*REQUIREMENT A*
In the blog introduction on classical myth and autism, in what year did the meeting with the special needs teacher take place?
— START PASSAGE GIVEN —
Why classical myth and autism?

Why classical myth and autism?

The idea for this project started to take shape at a meeting in 2008 with a special needs teacher, who mentioned that, in her experience and those of her colleagues, autistic children often enjoy classical myth. I began to wonder why this might be the case, and whether – as a classicist who researches, and loves, classical myth – there was anything I could contribute. I started this blog to report on my progress which was often sporadic until the launch of the Warsaw-based European Research Council-funded project Our Mythical Childhood (2016-22) to trace the role of classics in children’s culture.

My key contribution to the project is an exploration of classics in autistic children’s culture, above all by producing myth-themed activities for autistic children. This blog shares my progress, often along Herculean paths, including to a book of lessons for autistic children focusing on the Choice of Hercules between two very different paths in life. The image above, illustrating the homepage of this blog, is one of the drawings by Steve K. Simons, the book's illustrator, of a chimneypiece panel in a neoclassical villa at Roehampton in South West London. The lessons centre on this panel.

Wednesday 28 February 2018

Choice Activities: Why? and Where Next?

I am writing this posting after a very busy few weeks introducing then presenting my first set of resources. This posting is intended as a conclusion to these resources, although it could equally be read as an introduction. Blogger presents postings in reverse chronological order – and this could be the first time some readers encounter what I have been doing.

I have said some of what follows already – but for anyone new to the blog, or for anyone who has got a bit lost along this Herculean journey, here is a summary of some of key things I am seeking to achieve.

Why autism and classical mythology?

In 2008, I was meeting with a special needs teacher who told me that one thing she and her colleagues had noticed over the years was that autistic children often respond well, and sometimes with enthusiasm, to learning about classical mythology. As a classicist interested in classical myth, I was intrigued to find out why this might be the case. I began to wonder whether, as classicist specialising in mythology, I might have something specific to contribute towards using myth with autistic children.
— END PASSAGE GIVEN —
— START DATA IN THIS EXERCISE —
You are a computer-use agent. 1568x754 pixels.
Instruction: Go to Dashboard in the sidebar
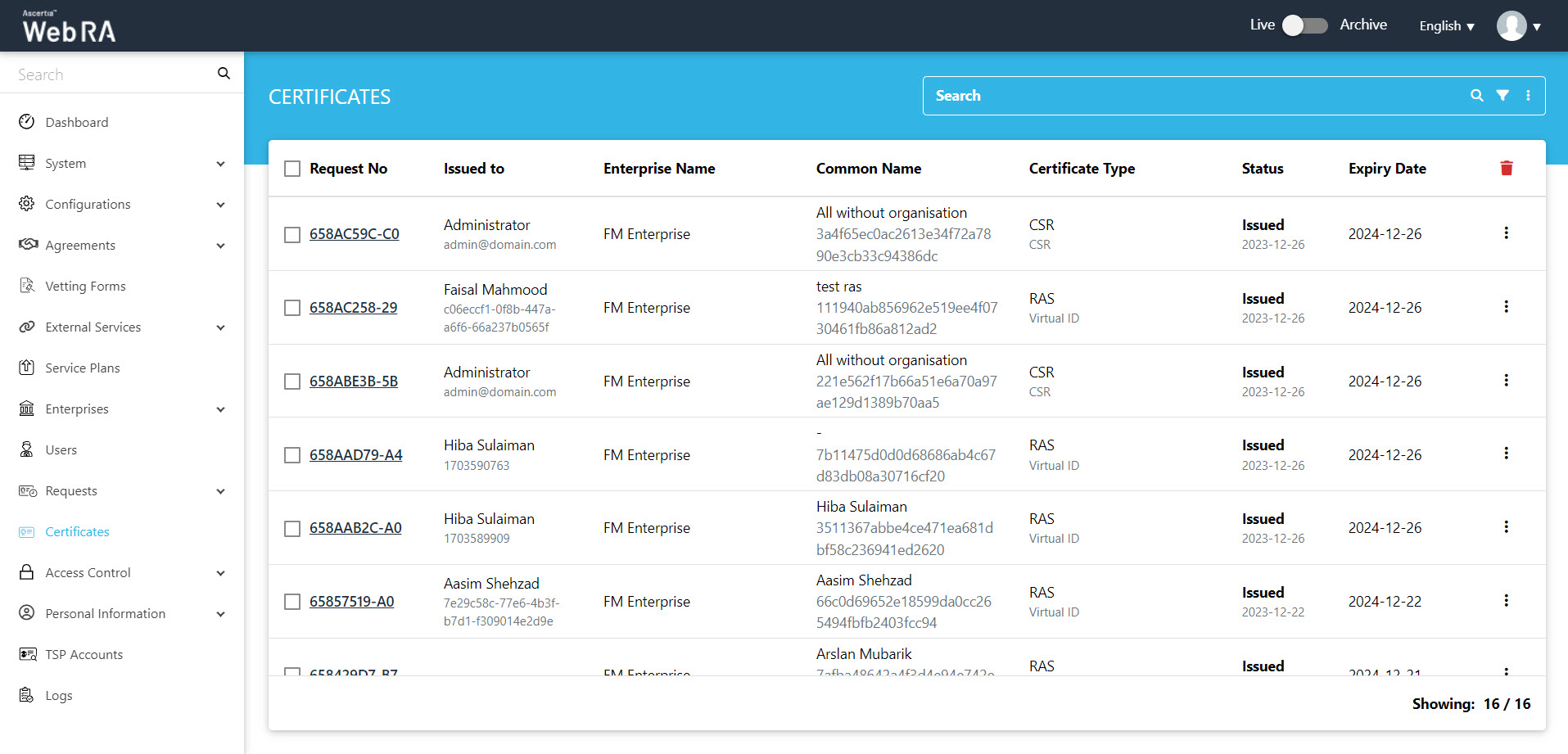tap(77, 123)
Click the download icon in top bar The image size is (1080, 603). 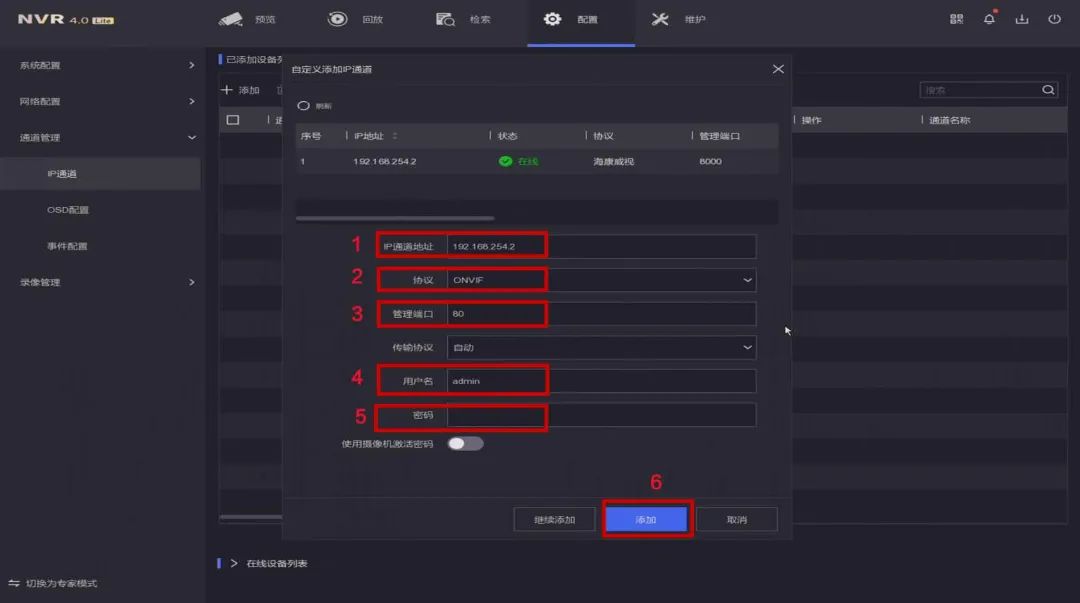coord(1021,19)
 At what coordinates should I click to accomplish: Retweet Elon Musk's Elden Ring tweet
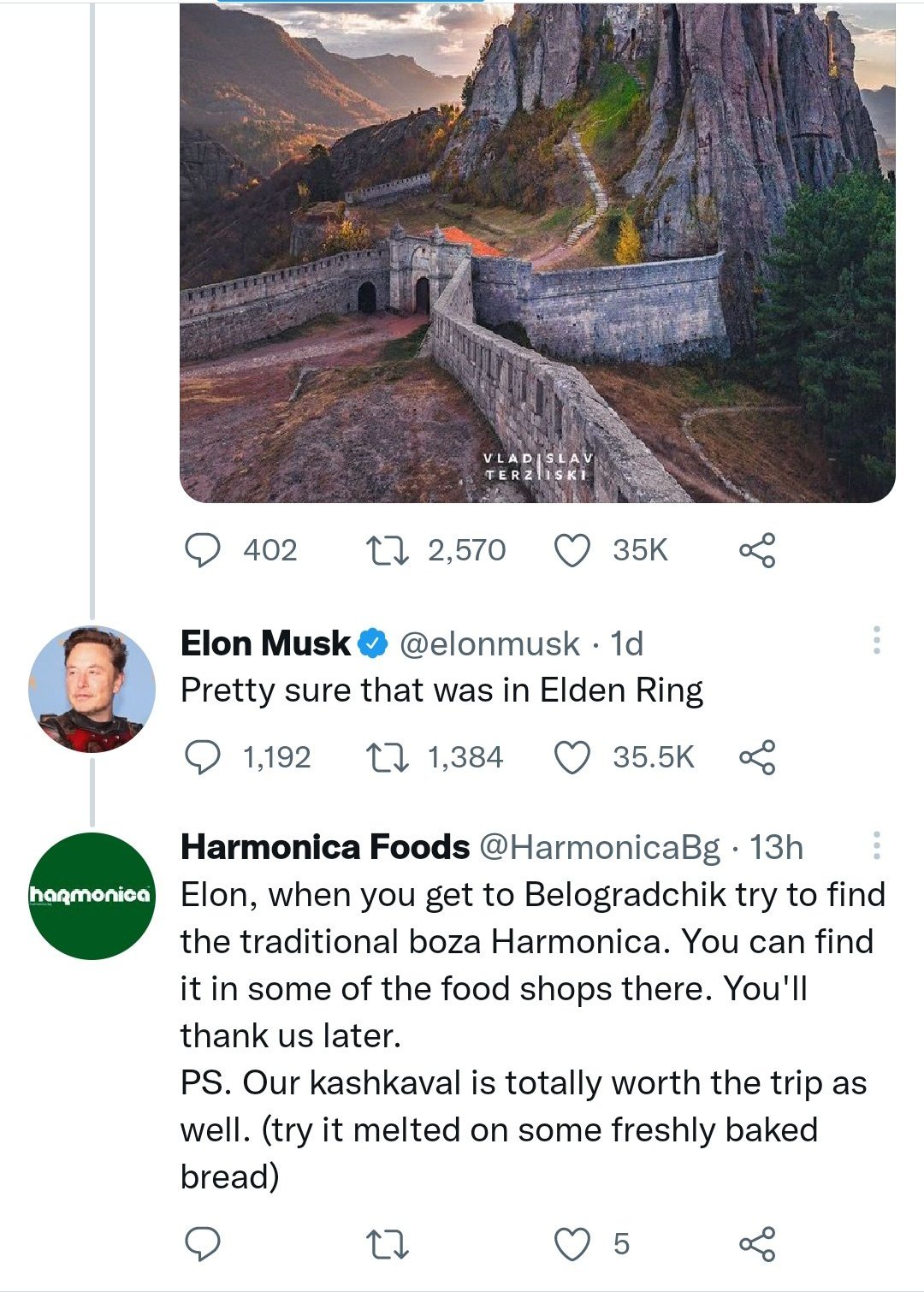tap(388, 757)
— END DATA IN THIS EXERCISE —
*REQUIREMENT B*
Transcribe everything in the records from the line containing "At what coordinates" down to the end of the records, leaving out the pictures.

*EXERCISE SOLUTION A*
2008

*EXERCISE SOLUTION B*
 At what coordinates should I click to accomplish: Retweet Elon Musk's Elden Ring tweet
tap(388, 757)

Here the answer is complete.